» **提示文**
平均賃金とは【労務用語】

平均賃金とは、過去3ヶ月間の賃金支給額をもとに計算した「1日当たりの賃金」のことです。
会社が休業手当や解雇予告手当など法律上の手当を支払う際に、従業員ごとに計算されます。

平均賃金の計算式

【原則】
算定事由発生日以前3ヶ月間に支払われた賃金総額/3ヶ月間の暦日数

【最低保障(日給者、時給者など)】
1と2の高い方
 1 算定事由発生日以前3ヶ月間に支払われた賃金総額/3ヶ月間の暦日数
 2 算定事由発生日以前3ヶ月間に支払われた賃金総額/3ヶ月間の労働日数×60/100

算定事由発生日とは:
 休業手当…休業日(2日以上の場合は最初の日)
 解雇予告手当…従業員に解雇を通告した日
 災害補償…労災事故が発生した日、または業務上疾病が確定した日

ただし賃金締切日がある場合は、直近の賃金締切日から3ヶ月をカウントします。

» **記録の抜粋**
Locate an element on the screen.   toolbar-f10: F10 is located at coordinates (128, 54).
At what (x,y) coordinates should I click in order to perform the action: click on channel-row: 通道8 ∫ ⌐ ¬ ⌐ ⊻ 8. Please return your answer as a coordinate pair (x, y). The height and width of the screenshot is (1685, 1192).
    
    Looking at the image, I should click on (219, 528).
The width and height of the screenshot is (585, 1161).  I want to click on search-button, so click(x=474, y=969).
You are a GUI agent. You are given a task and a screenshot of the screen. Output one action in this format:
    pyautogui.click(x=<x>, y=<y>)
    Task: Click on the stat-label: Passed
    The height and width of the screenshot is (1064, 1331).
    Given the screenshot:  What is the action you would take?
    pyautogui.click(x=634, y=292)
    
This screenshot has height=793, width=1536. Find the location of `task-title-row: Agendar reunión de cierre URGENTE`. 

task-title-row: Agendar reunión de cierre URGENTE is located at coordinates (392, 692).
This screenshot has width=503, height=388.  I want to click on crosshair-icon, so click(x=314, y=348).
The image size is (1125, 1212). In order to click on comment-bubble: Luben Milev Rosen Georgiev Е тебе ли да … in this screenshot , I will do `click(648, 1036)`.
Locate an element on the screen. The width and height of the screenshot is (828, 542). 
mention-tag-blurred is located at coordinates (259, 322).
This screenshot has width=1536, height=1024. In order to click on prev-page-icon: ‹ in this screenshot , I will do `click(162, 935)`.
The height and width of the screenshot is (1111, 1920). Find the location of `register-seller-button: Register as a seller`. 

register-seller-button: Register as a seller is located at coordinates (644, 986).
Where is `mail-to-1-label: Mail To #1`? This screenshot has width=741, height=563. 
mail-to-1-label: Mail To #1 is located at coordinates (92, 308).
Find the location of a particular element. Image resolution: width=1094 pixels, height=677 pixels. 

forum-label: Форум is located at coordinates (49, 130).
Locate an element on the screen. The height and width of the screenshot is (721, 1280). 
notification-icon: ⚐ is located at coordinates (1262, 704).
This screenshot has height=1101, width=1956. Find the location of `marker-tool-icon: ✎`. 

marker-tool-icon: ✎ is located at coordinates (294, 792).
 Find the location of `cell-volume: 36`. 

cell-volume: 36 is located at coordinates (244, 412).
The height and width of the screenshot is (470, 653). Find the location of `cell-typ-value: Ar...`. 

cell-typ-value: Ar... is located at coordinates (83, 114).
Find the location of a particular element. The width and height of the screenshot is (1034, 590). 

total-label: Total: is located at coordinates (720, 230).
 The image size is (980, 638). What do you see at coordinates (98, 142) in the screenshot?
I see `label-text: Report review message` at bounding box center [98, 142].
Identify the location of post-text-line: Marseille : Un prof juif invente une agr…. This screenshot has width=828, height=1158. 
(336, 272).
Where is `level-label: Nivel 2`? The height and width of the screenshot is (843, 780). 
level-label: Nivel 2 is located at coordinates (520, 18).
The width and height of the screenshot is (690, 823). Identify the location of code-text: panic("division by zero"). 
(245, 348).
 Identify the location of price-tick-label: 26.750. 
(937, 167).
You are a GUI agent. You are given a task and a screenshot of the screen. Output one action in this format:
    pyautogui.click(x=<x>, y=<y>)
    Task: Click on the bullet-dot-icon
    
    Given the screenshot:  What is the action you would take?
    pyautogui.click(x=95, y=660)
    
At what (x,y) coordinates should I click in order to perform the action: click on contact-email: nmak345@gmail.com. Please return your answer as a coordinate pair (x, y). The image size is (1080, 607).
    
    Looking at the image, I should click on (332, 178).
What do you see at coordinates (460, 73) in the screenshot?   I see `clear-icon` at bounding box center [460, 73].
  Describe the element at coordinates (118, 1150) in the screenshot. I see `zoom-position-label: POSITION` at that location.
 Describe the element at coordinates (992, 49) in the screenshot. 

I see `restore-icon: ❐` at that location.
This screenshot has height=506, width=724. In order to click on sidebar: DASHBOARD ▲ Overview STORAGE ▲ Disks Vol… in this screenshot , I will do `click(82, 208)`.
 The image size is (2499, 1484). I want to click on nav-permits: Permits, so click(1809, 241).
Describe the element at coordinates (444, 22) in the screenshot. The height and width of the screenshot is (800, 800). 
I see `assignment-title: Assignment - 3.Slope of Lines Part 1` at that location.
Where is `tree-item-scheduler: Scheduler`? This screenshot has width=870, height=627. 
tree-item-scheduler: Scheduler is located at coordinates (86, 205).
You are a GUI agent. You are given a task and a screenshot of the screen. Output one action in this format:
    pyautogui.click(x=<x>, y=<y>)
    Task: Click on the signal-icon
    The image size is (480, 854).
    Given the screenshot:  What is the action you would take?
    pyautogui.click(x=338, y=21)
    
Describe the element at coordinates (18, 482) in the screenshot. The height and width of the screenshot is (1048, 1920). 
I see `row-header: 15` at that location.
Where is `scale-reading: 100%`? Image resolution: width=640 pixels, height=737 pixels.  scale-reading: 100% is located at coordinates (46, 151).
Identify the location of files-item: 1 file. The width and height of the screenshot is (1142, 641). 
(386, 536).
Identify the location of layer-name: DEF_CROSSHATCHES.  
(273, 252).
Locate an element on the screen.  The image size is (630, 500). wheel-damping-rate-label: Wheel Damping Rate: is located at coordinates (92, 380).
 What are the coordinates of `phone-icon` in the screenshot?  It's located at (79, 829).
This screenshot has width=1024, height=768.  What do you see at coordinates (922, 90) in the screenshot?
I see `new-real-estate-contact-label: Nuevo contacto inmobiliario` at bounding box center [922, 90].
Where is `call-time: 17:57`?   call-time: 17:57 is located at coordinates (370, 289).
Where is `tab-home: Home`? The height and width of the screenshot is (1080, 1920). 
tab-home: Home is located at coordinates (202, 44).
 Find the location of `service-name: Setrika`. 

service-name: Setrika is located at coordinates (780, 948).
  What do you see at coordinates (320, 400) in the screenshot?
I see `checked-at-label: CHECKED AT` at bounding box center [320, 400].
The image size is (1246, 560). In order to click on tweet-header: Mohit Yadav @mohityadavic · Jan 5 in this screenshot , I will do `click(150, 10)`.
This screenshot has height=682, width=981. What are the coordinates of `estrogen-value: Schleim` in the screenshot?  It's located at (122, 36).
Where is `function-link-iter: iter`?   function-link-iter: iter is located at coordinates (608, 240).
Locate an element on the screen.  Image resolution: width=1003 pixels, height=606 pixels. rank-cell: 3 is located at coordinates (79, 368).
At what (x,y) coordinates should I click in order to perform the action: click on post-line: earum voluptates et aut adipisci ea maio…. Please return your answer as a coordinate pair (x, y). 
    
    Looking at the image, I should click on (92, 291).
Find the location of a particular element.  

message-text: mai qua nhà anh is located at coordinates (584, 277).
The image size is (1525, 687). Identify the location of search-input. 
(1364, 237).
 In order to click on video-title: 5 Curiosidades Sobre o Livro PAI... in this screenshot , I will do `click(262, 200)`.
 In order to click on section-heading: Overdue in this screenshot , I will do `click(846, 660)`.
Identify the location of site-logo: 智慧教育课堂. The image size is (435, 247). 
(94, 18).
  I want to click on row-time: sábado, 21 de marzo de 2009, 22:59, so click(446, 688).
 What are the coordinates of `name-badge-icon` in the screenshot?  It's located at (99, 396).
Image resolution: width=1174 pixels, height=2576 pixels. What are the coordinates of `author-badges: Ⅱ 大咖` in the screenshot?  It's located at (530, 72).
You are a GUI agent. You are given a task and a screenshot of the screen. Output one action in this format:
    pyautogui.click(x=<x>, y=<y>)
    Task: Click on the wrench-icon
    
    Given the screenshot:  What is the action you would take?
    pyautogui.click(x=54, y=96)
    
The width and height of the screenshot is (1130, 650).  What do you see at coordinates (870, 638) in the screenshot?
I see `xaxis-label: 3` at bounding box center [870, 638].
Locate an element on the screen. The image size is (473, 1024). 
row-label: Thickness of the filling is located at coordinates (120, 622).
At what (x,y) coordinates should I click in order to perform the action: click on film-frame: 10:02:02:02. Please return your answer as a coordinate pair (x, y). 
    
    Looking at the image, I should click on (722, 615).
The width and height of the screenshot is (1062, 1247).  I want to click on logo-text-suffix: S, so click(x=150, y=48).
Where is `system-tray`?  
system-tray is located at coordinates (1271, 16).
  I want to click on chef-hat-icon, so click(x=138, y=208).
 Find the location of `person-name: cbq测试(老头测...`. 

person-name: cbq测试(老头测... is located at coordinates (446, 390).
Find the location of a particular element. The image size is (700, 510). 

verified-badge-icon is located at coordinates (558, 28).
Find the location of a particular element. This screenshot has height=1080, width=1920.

» **やること**
**A)** 平均賃金の文章では、解雇予告手当の算定事由発生日はいつとされていますか。
**B)** 平均賃金の文章の「会社が休業手当や解雇予告手当など法律上の手当を支払う際に、従業員ごとに計算されます。」という文を英語に訳してください。

» **解答**
**A)** 従業員に解雇を通告した日です。

**B)** It is calculated for each employee when a company pays legally required allowances, such as shutdown allowances and dismissal notice allowances.